Dan Schiller, professor of communications at the University of California at San Diego and author of Digital Capitalism (MIT, 1999).

"Information, whether it takes the form of a Hollywood film or a DNA sequence, displays a magnificently anti-proprietary character: Knockoffs are generally cheap to make and easy to share. For those who would make a business of information, these qualities entail what mainstream analysts call an 'appropriability problem.' How can private-property rights in information be constituted so as to make unauthorized copying illegal? Many experts have advocated strengthening worldwide 'trade-related intellectual-property rights' codes so that they cover a full range of new media. Despite his general support for these efforts, Michael P. Ryan, in Knowledge Diplomacy: Global Competition and the Politics of Intellectual Property (Brookings, 1998), concurs with the heterodox Ronald V. Bettig, author of Copyrighting Culture: The Political Economy of Intellectual Property (Westview, 1996), that international economic diplomacy has been marred by coercive pressures exerted by transnational corporations and U.S. government agencies. The less-developed states have largely acquiesced to the Draconian new regime, but the issues remain far from settled, according to Susan K. Sell, in Power and Ideas: North-South Politics of Intellectual Property and Antitrust (SUNY, 1998), and Vandana Shiva, in Biopiracy: The Plunder of Nature and Knowledge (South End, 1997)."

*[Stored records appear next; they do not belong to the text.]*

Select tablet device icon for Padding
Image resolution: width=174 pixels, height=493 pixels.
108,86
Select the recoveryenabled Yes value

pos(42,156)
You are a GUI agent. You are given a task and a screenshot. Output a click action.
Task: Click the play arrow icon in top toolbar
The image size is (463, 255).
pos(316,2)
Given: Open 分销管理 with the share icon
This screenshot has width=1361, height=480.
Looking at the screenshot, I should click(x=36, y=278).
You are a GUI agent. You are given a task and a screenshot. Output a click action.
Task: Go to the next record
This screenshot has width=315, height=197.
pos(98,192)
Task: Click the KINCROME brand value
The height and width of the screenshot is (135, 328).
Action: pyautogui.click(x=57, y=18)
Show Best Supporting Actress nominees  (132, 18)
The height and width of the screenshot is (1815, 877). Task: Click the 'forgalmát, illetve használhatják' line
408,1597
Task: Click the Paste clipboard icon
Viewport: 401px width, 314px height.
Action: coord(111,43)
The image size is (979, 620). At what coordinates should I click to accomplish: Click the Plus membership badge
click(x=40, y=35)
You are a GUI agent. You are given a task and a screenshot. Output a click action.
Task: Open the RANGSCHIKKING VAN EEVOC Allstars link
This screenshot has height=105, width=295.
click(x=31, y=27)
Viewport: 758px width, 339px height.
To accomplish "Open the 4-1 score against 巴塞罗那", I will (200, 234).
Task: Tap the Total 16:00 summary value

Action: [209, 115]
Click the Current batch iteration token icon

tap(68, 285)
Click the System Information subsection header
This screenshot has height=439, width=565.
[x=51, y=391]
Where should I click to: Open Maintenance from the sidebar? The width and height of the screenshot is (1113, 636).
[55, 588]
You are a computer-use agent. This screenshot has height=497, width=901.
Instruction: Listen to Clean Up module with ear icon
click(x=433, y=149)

Mark Rose, professor of English at the University of California at Santa Barbara and author of Authors and Owners: The Invention of Copyright (Harvard, 1993).

"William P. Alford's To Steal a Book Is an Elegant Offense: Intellectual Property Law in Chinese Civilization (Stanford, 1995) presents a historical study of a civilization that has valued tradition and communality above innovation and individuality. Under pressure, the Chinese have from time to time promulgated intellectual-property laws based on Western models, but in practice these laws have meant little because, as Alford demonstrates, their culture and values are completely alien to the idea of intellectual property. This study is clearly relevant at a moment when something like a global intellectual-property regime for the digital age is emerging. Equally relevant is Rosemary Coombe's The Cultural Life of Intellectual Properties: Authorship, Appropriation, and the Law (Duke, 1998). An anthropologist as well as a professor of law, Coombe looks at intellectual-property law as an active cultural force. She demonstrates the ubiquity of commodified cultural forms in our world today and speculates on the social and political consequences of the legal regime that nations such as the United States promulgate."